Quanto accade nella nostra società è una cacofonia che rivela quanto l’amico Salvatore Bravo rileva in un articolo pubblicato di recente… “La verità è scomparsa con le parole che la indicano. I lavoratori non hanno le parole per descrivere e comunicare la loro condizione, pertanto sono in una trappola linguistica… Società schizoide in cui si vive lo sfruttamento, ma lo sfruttato nomina la propria condizione con le parole del padrone. Se a un lavoratore si rubano le parole non può che essere una semplice funzione produttiva in un immenso campo di sfruttamento” (Da Sinistrainrete).

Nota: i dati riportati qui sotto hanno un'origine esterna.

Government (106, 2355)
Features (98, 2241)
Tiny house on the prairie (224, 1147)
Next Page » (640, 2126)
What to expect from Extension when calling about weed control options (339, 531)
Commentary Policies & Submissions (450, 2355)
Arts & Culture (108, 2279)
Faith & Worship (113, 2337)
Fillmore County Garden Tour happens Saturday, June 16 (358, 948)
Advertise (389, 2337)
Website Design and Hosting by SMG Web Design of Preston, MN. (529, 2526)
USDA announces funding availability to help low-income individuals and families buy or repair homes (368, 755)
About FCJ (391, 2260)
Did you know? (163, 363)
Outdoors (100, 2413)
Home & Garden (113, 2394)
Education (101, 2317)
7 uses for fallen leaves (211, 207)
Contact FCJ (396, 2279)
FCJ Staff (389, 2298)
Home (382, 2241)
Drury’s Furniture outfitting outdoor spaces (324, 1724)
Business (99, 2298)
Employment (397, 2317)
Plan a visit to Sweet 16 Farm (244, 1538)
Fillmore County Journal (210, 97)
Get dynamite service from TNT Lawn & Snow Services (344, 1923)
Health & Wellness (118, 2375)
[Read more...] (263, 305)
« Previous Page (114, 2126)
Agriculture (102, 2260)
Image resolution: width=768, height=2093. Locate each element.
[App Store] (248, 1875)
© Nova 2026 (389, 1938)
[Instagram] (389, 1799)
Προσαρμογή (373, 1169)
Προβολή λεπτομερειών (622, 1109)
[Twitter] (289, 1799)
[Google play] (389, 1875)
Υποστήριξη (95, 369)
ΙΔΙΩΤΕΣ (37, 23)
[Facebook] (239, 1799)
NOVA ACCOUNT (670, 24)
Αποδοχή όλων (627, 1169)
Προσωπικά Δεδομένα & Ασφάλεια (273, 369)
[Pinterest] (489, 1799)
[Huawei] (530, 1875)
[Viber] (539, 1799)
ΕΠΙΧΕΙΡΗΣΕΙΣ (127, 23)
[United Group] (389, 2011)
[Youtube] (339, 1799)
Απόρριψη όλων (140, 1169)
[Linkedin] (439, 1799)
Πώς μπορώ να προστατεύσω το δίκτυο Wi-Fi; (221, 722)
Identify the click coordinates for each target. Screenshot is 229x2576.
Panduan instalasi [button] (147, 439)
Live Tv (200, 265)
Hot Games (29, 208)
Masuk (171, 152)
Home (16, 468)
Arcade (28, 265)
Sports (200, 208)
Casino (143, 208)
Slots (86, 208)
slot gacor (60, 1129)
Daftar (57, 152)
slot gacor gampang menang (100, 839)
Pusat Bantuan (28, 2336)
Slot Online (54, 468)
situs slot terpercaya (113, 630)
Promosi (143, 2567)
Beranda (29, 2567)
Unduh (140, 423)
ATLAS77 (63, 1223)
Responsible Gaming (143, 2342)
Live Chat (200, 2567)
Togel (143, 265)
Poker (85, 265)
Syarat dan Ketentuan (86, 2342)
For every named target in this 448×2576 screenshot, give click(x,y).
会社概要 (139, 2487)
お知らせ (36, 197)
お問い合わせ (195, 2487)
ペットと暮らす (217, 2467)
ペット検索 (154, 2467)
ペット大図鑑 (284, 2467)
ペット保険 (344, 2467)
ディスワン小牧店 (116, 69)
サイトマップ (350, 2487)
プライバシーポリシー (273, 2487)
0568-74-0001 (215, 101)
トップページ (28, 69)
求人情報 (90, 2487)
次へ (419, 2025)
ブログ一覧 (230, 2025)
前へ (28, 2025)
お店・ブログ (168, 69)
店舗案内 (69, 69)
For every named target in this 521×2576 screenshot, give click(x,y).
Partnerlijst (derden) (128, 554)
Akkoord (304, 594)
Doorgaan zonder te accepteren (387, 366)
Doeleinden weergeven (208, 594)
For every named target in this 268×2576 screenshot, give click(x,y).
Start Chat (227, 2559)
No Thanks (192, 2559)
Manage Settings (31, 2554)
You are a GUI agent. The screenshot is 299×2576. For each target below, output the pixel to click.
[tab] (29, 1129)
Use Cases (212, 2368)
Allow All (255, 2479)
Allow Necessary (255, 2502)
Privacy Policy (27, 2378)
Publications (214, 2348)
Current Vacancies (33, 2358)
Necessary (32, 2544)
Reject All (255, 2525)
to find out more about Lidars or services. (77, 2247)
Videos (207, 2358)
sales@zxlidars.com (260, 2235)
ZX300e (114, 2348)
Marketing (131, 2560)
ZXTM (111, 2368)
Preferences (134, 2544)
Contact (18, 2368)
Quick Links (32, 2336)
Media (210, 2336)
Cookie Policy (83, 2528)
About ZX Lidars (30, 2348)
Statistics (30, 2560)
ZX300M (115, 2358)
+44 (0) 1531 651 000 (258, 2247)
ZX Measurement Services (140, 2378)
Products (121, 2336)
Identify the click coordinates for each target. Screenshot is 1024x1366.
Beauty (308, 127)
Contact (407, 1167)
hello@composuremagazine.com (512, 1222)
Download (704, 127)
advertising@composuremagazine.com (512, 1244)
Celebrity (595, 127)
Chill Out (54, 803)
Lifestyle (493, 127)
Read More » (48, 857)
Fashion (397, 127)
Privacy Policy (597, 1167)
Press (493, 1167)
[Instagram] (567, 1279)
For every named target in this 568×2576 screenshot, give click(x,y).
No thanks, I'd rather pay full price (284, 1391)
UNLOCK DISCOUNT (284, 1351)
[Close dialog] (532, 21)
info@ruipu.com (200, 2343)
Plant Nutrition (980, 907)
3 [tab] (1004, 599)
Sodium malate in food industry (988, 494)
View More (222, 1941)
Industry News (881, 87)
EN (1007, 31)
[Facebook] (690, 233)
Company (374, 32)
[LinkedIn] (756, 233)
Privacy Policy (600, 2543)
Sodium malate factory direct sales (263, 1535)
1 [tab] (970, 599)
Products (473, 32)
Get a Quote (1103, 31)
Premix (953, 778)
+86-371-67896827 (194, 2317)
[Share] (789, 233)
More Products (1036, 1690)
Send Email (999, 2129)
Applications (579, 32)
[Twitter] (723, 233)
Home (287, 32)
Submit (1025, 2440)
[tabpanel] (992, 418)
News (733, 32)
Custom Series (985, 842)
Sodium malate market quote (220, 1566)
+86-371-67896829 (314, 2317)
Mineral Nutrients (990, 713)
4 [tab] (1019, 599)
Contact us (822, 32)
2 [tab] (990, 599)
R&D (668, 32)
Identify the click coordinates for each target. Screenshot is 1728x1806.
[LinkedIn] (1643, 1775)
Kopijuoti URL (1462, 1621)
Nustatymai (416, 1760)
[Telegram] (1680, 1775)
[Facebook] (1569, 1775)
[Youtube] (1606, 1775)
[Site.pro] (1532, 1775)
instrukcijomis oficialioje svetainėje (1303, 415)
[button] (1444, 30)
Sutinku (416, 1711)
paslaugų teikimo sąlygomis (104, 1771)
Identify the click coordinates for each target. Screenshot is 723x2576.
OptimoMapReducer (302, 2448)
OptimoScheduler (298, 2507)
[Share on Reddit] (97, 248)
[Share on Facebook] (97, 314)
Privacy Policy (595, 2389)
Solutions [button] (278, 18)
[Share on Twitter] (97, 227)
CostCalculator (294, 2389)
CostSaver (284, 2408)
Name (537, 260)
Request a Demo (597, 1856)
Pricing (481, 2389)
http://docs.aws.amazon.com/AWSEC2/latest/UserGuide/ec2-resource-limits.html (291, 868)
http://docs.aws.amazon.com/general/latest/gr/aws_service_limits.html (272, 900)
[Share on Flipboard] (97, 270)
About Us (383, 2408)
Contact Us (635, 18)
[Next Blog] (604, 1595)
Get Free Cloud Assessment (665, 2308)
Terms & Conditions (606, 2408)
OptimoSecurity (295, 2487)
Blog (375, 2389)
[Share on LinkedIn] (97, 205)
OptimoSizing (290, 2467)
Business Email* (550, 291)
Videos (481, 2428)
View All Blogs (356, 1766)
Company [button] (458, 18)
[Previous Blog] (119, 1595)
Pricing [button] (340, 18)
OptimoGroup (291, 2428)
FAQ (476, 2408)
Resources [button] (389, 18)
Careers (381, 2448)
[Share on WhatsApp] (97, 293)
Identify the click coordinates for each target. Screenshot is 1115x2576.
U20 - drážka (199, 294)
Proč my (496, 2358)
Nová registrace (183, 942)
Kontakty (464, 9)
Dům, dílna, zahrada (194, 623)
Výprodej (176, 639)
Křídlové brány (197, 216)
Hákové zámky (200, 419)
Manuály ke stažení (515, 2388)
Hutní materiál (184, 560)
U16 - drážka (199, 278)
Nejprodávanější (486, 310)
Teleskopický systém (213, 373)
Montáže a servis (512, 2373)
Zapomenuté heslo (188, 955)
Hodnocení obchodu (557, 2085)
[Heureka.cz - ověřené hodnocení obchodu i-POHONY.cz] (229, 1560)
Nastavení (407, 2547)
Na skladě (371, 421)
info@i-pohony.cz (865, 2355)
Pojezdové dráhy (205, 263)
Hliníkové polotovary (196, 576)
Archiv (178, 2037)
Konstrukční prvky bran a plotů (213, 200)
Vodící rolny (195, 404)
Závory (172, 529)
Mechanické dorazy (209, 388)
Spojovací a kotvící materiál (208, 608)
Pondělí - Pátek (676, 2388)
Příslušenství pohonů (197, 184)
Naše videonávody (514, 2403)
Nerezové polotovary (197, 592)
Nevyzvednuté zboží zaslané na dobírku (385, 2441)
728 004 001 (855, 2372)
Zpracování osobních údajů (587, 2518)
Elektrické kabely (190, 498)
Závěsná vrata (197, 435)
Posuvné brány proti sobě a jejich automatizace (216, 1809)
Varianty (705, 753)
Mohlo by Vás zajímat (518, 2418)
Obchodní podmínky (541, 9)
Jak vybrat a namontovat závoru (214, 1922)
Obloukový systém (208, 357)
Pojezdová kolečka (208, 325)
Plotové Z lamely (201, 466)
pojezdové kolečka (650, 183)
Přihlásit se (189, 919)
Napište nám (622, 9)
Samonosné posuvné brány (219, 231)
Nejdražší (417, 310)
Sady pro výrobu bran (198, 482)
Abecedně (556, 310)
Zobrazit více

Quanto l’autore citato riferisce ai lavoratori dovrebbe essere esteso alla società nel suo insieme e alla nostra “politica” in modo particolare. In tante culture tradizionali africane la parola è sacra e divina perché racchiude in essa vita e morte. Una sacralità che crea, racconta, promette, raffigura, forma e si trova, non da oggi, svilita e tradita. La perdita più grande, in una società, è quella delle parole e non ci sarà cambiamento possibile senza una loro “ricreazione”. Questo, assieme ad altri, don Milani l’aveva ben compreso e vissuto coi suoi bambini, contadini e scolari nella scuola di Barbiana… “La parola è la chiave fatata che apre ogni porta… quando il povero saprà dominare le parole come personaggi, la tirannia del farmacista, del comiziante e del fattore sarà spezzata. Un’utopia? No!”. (Lettera al Giornale del Mattino, non pubblicata).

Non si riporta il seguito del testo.